Dave Winer has a good post that takes a balanced look at some of the challenges facing Wikipedia. It's especially timely given that amount of news that Jimbo Wales has been generating about his personal life, his relationship with the organization and how wikipedia handles edits to its pages. Relevant links via Valleywag here. Since it's Valleywag, consider the source. ;)
Two things worth restating here, since I've written about Wikipedia previously. First, it's an increasingly important but also potentially fatally flawed resource. It's important because of the vast amount of information contained in it, the way it pops to the top of searches and the speed with which it is updated. Second, It's flawed because of the uneven nature of the entries, and right now, the trust issues that are swirling around its most visible leader.
The Economist Tech Quarterly had a good piece a few weeks ago where they examined yet another challenge the group was facing:
IT IS the biggest encyclopedia in history and the most successful example of “user-generated content” on the internet, with over 9m articles in 250 languages contributed by volunteers collaborating online. But Wikipedia is facing an identity crisis as it is torn between two alternative futures. It can either strive to encompass every aspect of human knowledge, no matter how trivial; or it can adopt a more stringent editorial policy and ban articles on trivial subjects, in the hope that this will enhance its reputation as a trustworthy and credible reference source. These two conflicting visions are at the heart of a bitter struggle inside Wikipedia between “inclusionists”, who believe that applying strict editorial criteria will dampen contributors' enthusiasm for the project, and “deletionists” who argue that Wikipedia should be more cautious and selective about its entries.

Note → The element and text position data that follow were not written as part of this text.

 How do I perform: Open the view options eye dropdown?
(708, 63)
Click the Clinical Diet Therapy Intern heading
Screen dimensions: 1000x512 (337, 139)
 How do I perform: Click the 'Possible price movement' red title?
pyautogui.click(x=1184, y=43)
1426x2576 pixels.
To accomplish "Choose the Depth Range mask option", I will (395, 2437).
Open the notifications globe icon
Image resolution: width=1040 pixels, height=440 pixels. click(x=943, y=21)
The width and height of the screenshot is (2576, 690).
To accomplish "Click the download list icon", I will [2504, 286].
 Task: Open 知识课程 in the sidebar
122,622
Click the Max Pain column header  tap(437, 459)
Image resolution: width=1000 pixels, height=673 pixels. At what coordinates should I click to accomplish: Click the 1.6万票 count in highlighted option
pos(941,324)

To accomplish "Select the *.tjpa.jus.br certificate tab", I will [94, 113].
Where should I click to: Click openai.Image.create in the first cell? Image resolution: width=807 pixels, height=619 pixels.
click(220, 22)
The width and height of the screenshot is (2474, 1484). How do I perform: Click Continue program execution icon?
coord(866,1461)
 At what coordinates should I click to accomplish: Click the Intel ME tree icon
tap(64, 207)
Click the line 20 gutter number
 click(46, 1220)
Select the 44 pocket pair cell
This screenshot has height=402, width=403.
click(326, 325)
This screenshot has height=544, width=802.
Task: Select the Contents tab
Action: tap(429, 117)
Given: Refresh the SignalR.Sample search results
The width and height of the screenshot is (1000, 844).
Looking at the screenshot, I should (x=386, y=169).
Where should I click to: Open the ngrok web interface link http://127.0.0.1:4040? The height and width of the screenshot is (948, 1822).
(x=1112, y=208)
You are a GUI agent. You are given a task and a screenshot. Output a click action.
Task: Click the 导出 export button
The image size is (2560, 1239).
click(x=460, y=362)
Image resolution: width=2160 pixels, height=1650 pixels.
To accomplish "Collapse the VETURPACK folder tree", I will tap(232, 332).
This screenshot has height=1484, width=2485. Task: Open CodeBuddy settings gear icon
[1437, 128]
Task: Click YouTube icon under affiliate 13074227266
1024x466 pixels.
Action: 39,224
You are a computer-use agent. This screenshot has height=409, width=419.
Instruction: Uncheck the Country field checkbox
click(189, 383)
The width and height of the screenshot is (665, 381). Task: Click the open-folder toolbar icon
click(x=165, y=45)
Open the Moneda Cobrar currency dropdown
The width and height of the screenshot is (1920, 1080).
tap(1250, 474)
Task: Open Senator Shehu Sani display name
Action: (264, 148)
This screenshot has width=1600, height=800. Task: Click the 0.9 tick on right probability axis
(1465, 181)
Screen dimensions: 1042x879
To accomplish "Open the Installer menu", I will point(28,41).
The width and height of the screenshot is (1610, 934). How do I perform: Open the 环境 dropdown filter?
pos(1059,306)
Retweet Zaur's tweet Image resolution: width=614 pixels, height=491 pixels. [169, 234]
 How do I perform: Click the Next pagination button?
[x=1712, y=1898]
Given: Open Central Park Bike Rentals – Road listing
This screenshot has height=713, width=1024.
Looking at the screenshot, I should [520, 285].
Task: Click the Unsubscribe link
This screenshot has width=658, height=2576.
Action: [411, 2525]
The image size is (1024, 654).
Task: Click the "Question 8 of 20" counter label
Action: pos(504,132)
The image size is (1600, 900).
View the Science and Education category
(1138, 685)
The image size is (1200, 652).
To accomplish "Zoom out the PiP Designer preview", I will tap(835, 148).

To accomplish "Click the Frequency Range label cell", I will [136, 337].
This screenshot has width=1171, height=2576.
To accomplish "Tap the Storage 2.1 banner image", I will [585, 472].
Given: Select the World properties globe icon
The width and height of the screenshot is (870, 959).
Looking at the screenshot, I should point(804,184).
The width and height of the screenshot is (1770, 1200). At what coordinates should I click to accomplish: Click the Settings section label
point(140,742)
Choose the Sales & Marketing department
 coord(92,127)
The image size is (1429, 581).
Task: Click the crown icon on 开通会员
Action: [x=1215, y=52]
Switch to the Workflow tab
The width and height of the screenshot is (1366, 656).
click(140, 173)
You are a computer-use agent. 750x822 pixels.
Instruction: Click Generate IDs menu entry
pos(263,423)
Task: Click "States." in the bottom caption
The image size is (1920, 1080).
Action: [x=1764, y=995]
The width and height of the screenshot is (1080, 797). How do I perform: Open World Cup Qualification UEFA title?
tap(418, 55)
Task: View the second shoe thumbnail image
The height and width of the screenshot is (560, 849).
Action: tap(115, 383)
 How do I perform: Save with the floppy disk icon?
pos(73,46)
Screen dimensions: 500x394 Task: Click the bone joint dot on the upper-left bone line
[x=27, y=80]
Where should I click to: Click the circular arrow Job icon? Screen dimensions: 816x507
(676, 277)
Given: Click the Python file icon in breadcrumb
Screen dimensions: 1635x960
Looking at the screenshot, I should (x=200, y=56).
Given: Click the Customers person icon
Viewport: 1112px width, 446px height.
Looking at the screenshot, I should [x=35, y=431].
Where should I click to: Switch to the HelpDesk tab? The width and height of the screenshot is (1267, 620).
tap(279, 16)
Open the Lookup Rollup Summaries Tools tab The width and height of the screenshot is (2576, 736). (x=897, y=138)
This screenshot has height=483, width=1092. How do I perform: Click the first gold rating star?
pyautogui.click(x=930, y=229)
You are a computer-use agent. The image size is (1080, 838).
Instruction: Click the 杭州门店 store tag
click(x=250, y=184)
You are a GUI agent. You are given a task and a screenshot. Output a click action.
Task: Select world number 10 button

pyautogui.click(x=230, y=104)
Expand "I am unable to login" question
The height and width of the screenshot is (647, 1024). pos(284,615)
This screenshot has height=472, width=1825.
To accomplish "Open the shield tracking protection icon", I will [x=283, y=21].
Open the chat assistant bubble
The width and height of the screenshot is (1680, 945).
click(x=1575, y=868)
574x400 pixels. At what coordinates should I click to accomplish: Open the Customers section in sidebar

At this point, given the influential nature Wikipedia plays in distributing information, and its success story as the biggest of all UCG projects of all time, the pluses outweigh the minuses. But the trust issues that Dave talks about and which Wales is coming to embody strike at the very core of what makes the org and its output special. Trust and authority are hugely linked; if the Wikipedians don't find a way to increase their internal transparency and their external explanations via Wales, they stand the risk of seeing what they have built slide toward irrelevancy.